**Reading passage:**
Sunday, 28 August 2016


Writing the news story is only half the story.  Getting the story is the other half.
The most important way journalists get stories is by interviewing people they plan to write about. So conducting interviews is one of the key tasks of journalism, a job that that no reporter can avoid. Interviewing is an essential skill for journalists.
Interviews may be conducted over the telephone or in person. There are advantages to both approaches. Over the telephone, the person being interviewed cannot see when you're taking notes, or whether you have a tape recorder running. This can be a significant psychological advantage in getting your interview subject to feel comfortable.
On the other hand, when we interview someone in person, we are better able to perceive nuance by observing body language, facial expression and other hints. In person, interviews also provide us with more to observe and describe surroundings and write a more colorful story.
The successful interview is depending on preparation.
Research:  Do at least some research before every interview so that you understand the basic outlines of the story.  It will inform and improve our story.  Court records, academic textbooks, journalistic databases, the record of colleagues, other journalists and former and present associates of the person are all appropriate places to look.
Sales Pitch.  Many interview subjects are nervous about being interviewed, or even hostile to the idea of helping our story. You should be prepared going into the interview to be prepared to explain to your interview subject why they're important and essential to your story, and to think of arguments that might help persuade them to co-operate.

**Exercise goal:**
Reproduce the post on interviewing for news stories above in full, word for word, from its date line to its final sentence.

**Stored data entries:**

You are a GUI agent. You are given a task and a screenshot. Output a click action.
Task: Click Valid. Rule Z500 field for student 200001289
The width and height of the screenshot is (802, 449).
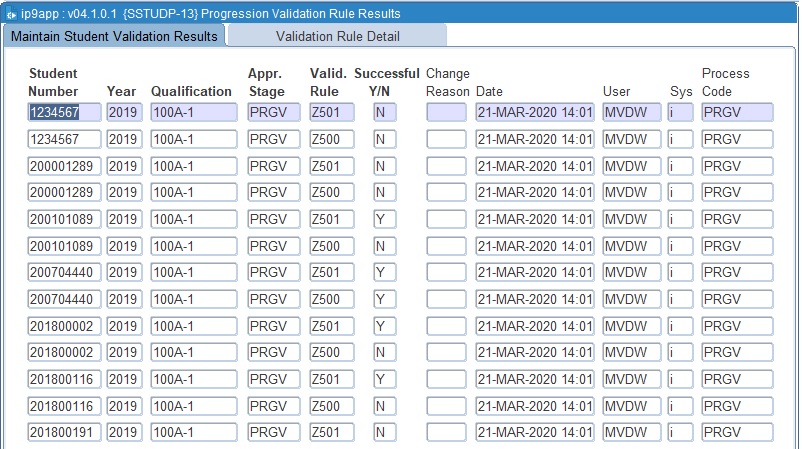[329, 192]
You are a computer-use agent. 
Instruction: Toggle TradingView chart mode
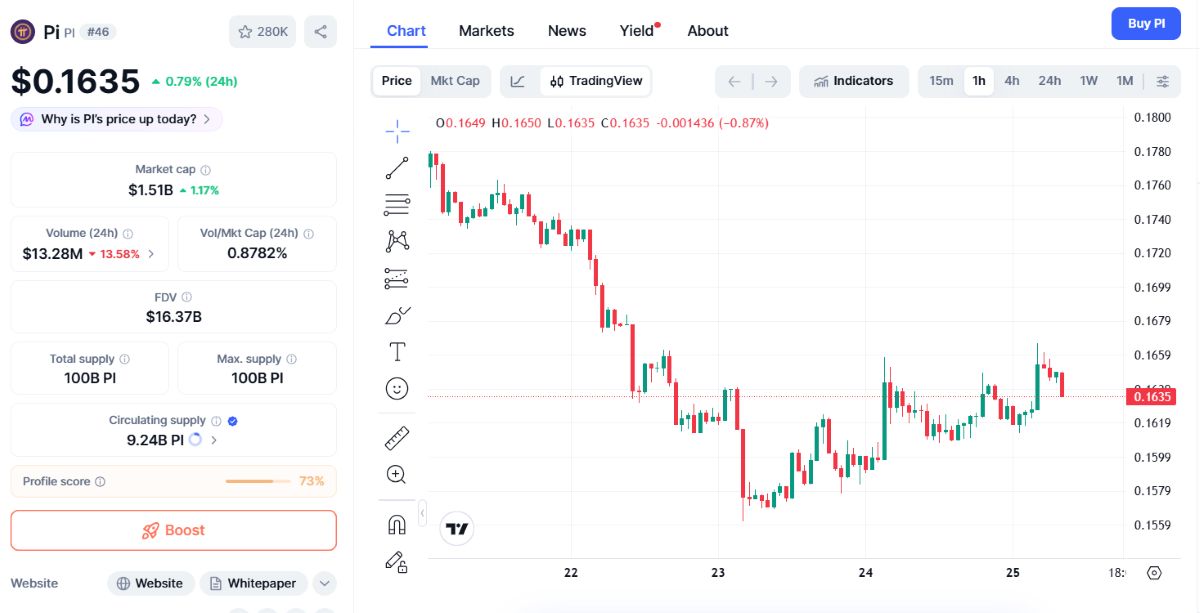tap(596, 81)
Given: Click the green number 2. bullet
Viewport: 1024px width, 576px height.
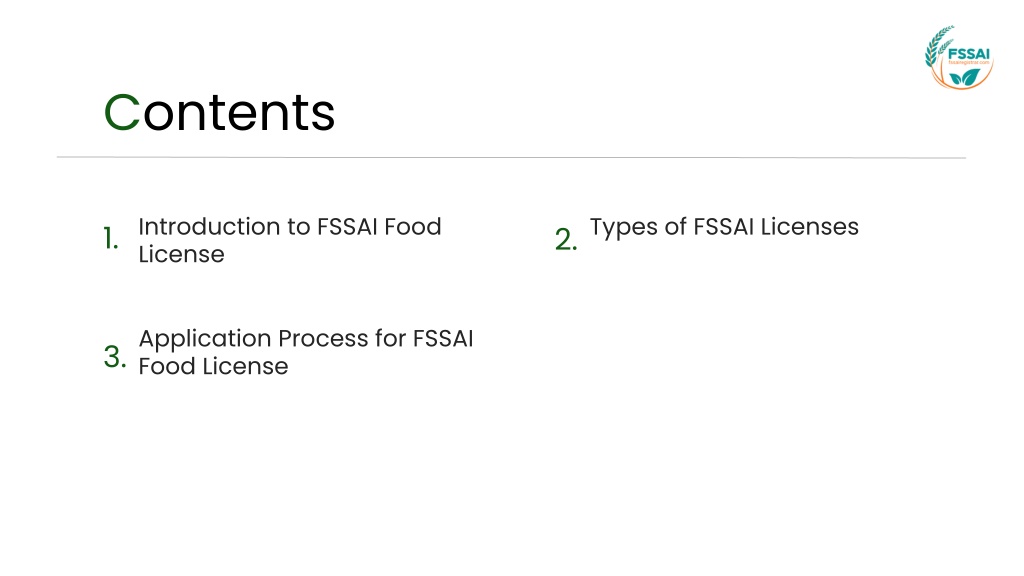Looking at the screenshot, I should pyautogui.click(x=566, y=239).
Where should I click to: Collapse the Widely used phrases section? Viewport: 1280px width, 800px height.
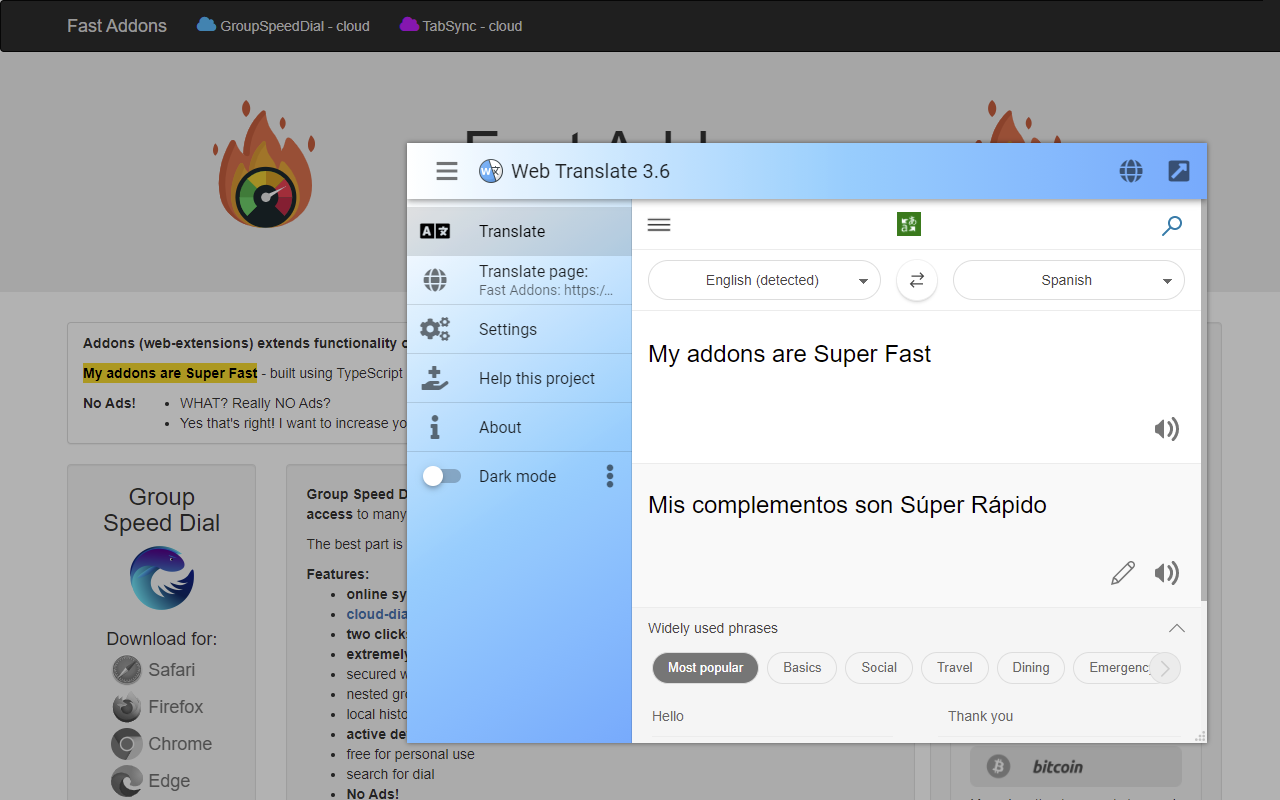[x=1176, y=628]
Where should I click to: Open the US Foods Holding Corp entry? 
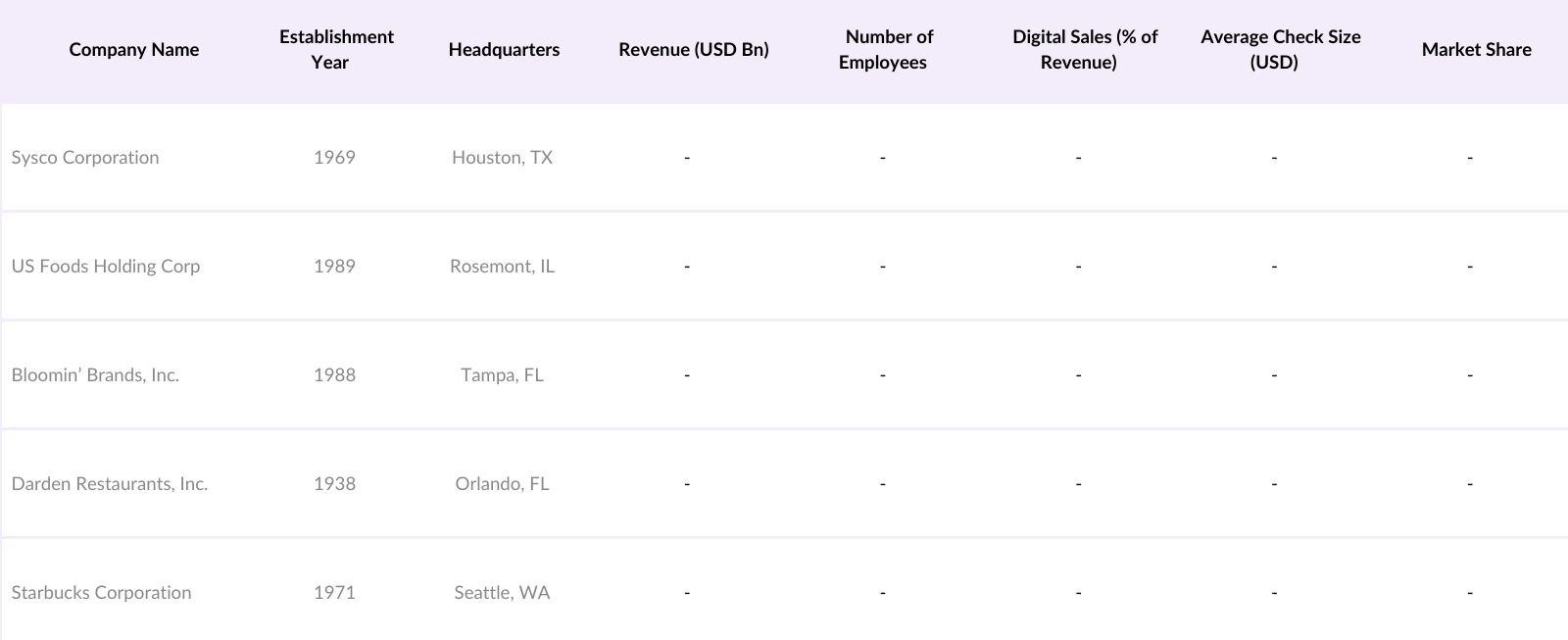pyautogui.click(x=106, y=267)
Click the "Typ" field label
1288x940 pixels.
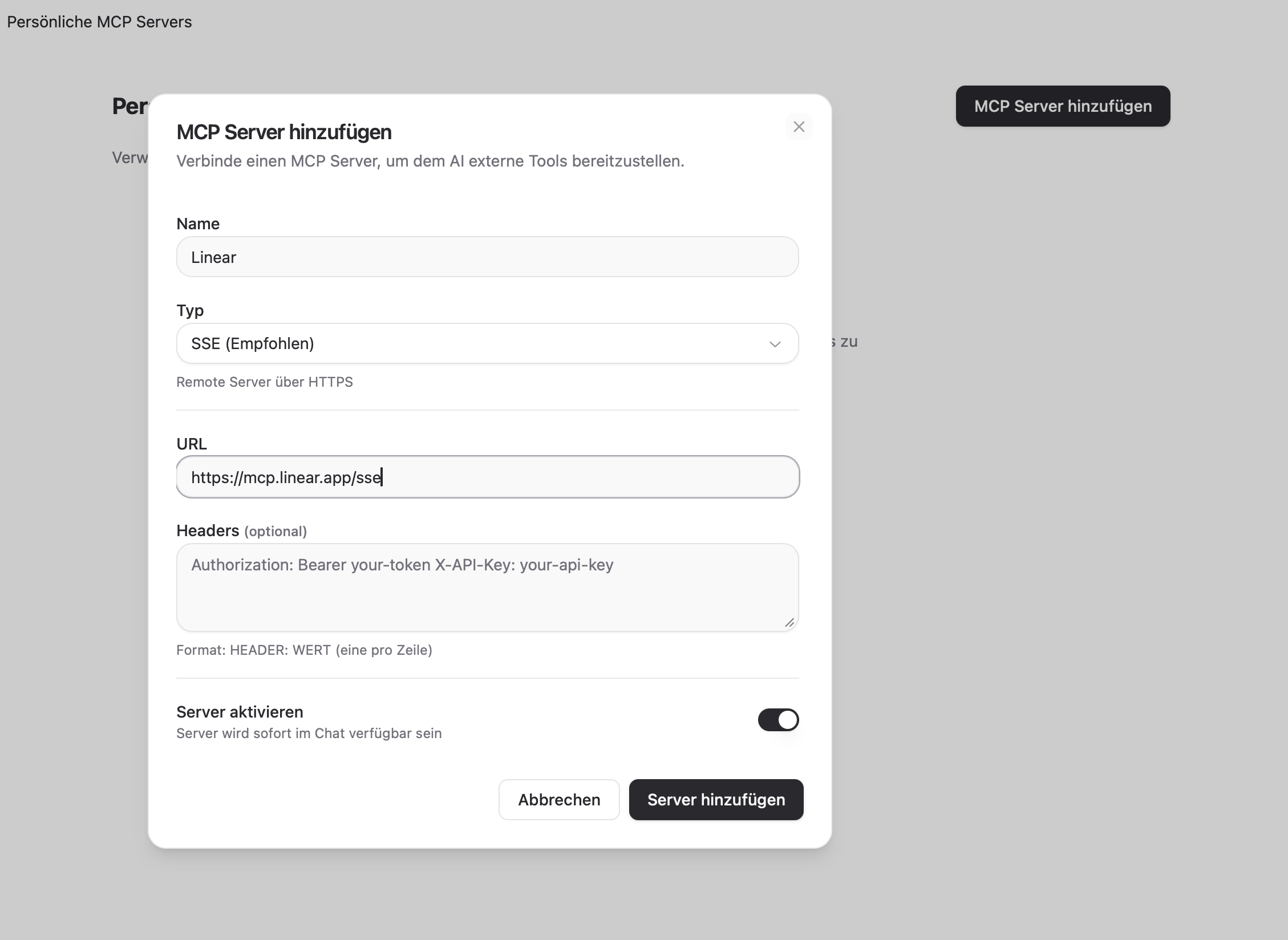tap(190, 310)
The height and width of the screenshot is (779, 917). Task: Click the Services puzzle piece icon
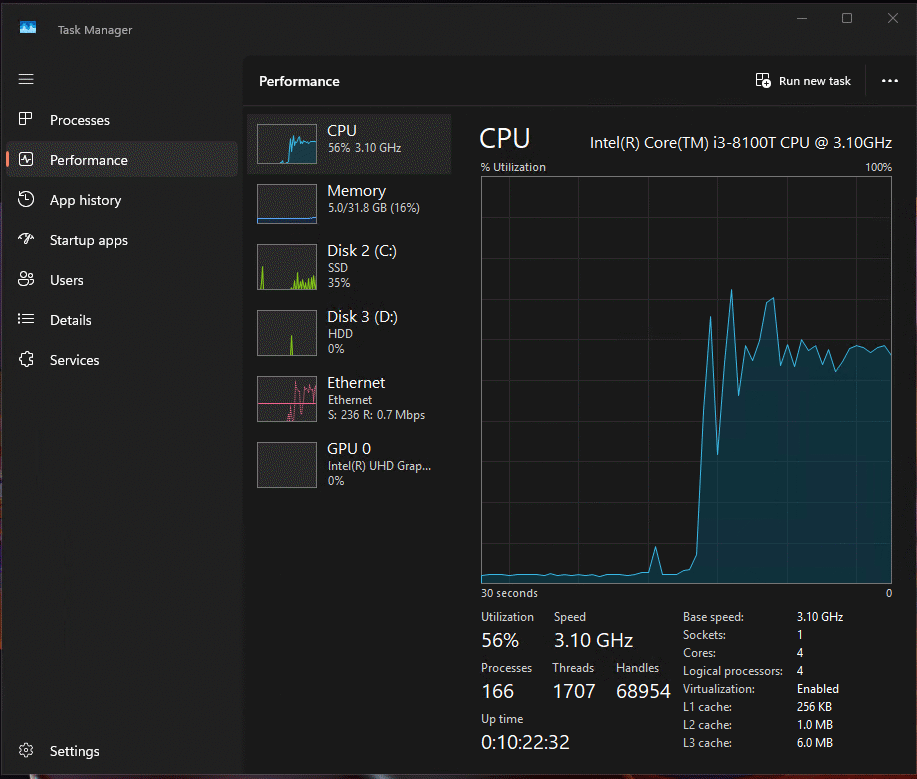tap(27, 360)
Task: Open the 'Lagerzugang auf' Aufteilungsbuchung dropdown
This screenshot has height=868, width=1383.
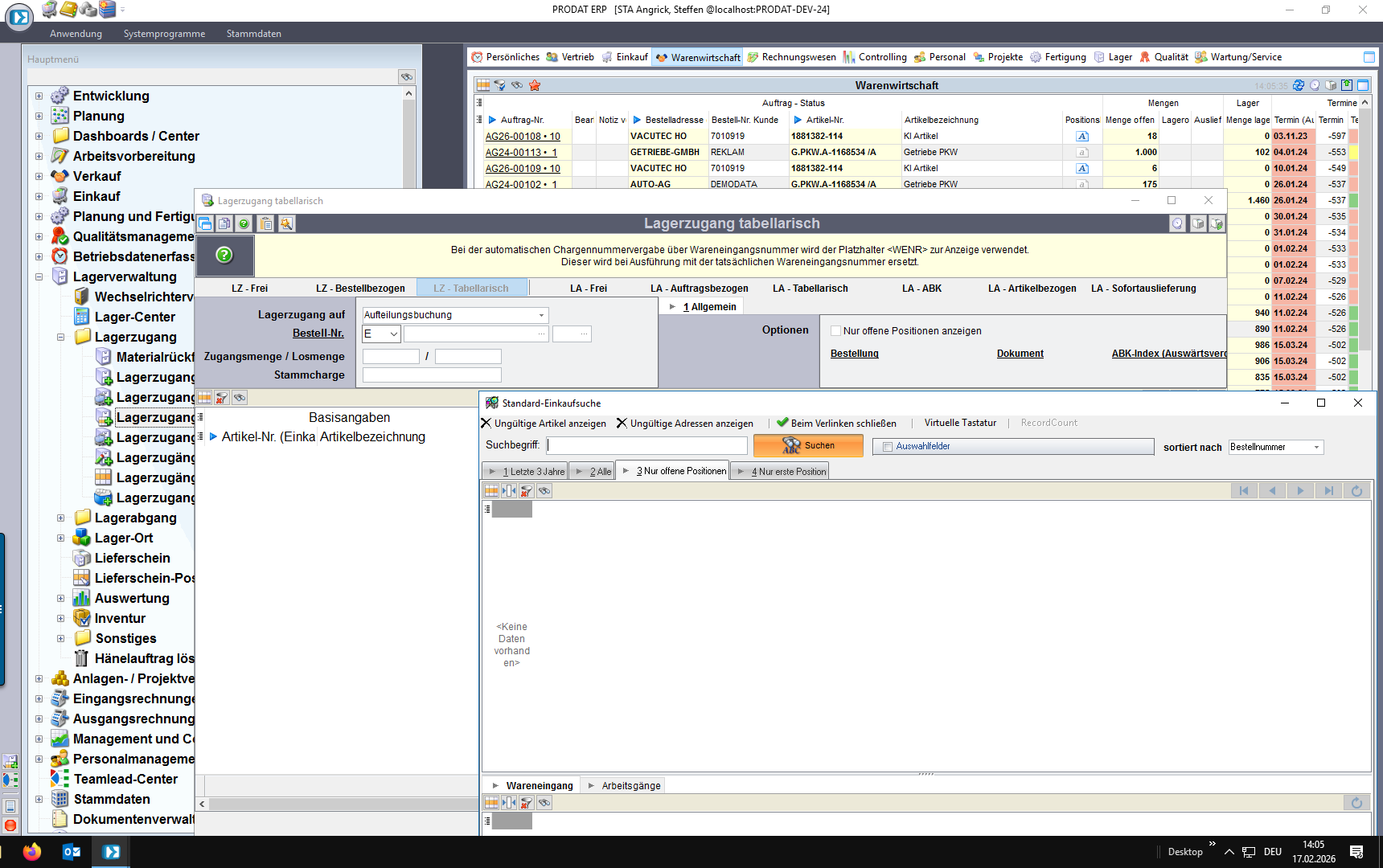Action: point(541,315)
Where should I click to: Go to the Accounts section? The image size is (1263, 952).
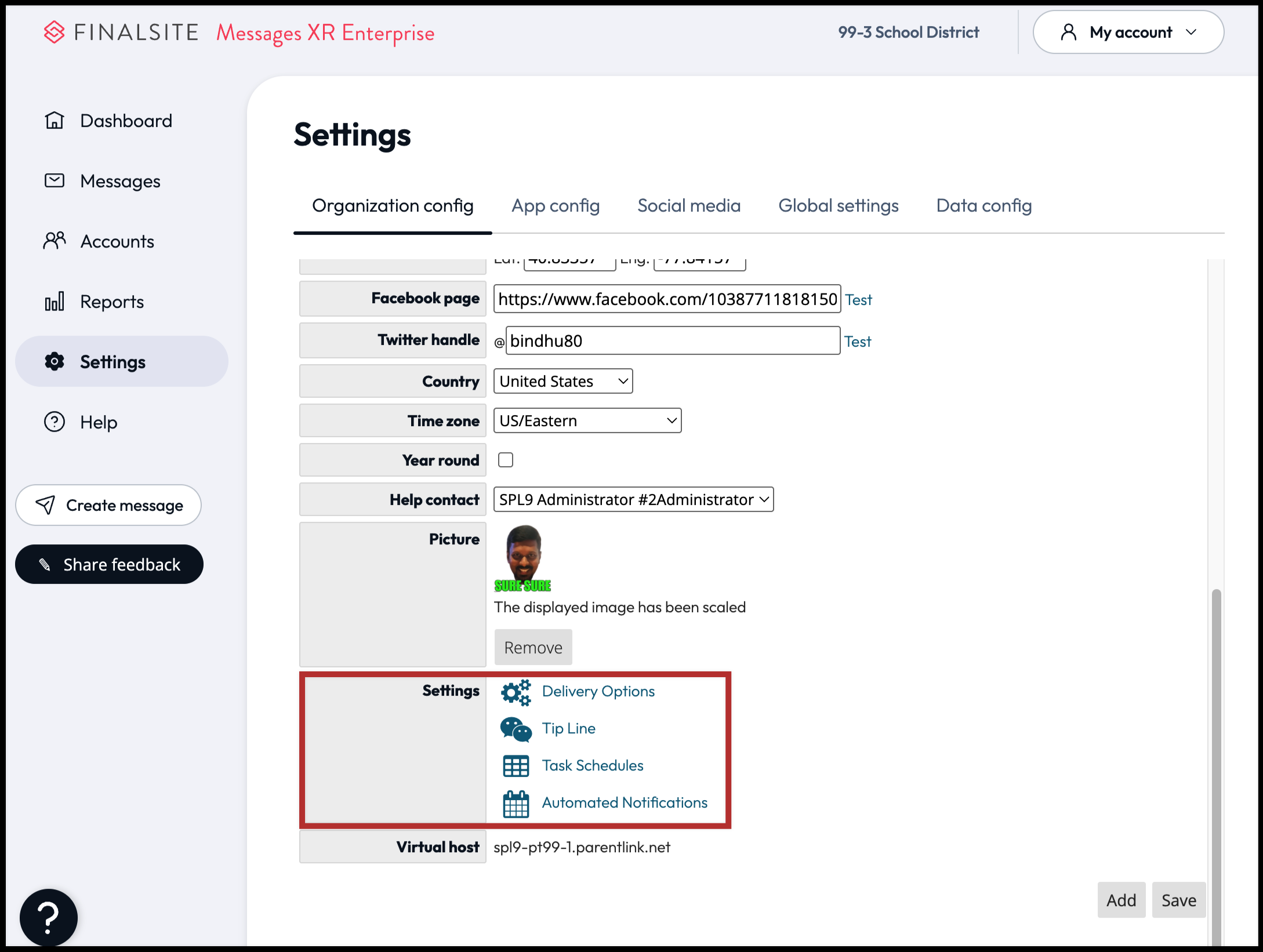tap(117, 241)
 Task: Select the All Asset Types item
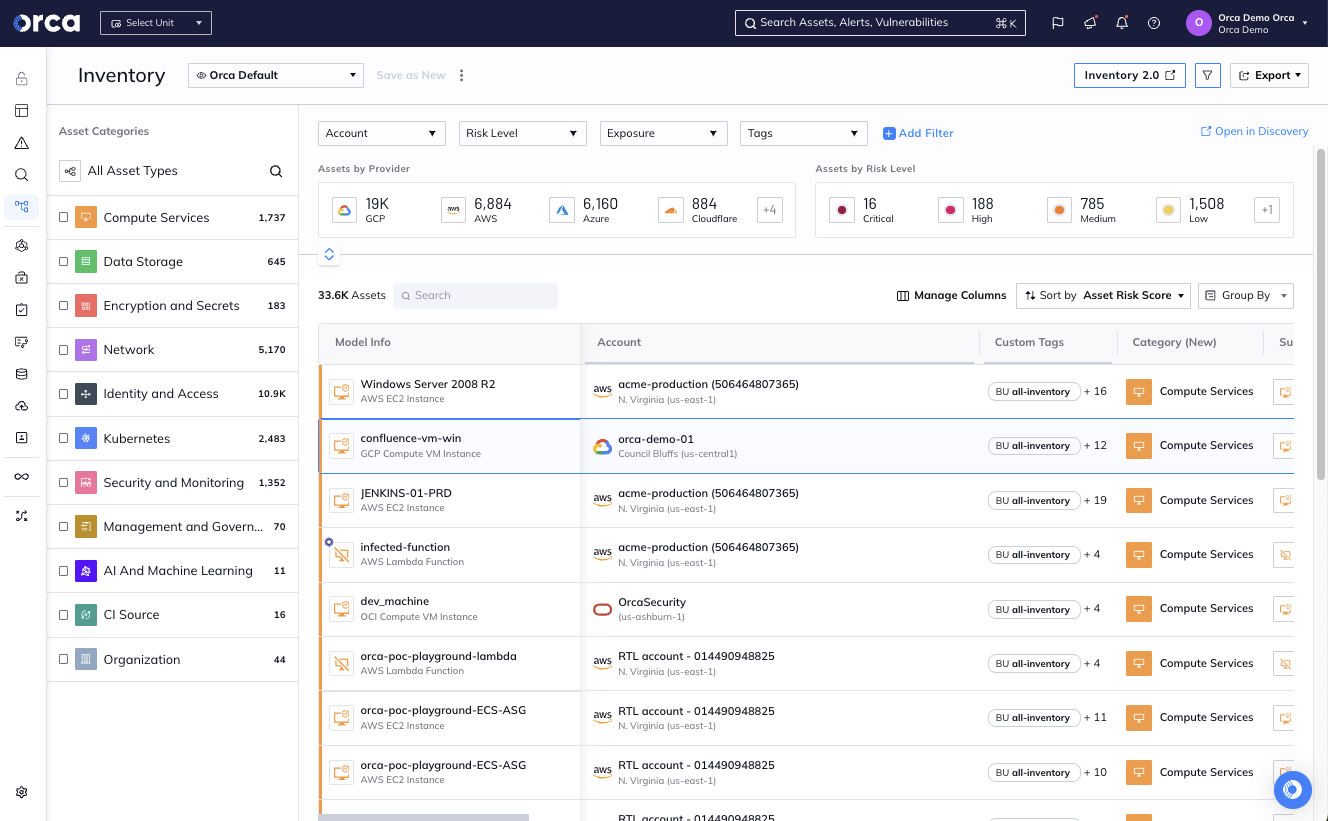(132, 171)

**The solution:**
Sunday, 28 August 2016


Writing the news story is only half the story.  Getting the story is the other half.
The most important way journalists get stories is by interviewing people they plan to write about. So conducting interviews is one of the key tasks of journalism, a job that that no reporter can avoid. Interviewing is an essential skill for journalists.
Interviews may be conducted over the telephone or in person. There are advantages to both approaches. Over the telephone, the person being interviewed cannot see when you're taking notes, or whether you have a tape recorder running. This can be a significant psychological advantage in getting your interview subject to feel comfortable.
On the other hand, when we interview someone in person, we are better able to perceive nuance by observing body language, facial expression and other hints. In person, interviews also provide us with more to observe and describe surroundings and write a more colorful story.
The successful interview is depending on preparation.
Research:  Do at least some research before every interview so that you understand the basic outlines of the story.  It will inform and improve our story.  Court records, academic textbooks, journalistic databases, the record of colleagues, other journalists and former and present associates of the person are all appropriate places to look.
Sales Pitch.  Many interview subjects are nervous about being interviewed, or even hostile to the idea of helping our story. You should be prepared going into the interview to be prepared to explain to your interview subject why they're important and essential to your story, and to think of arguments that might help persuade them to co-operate.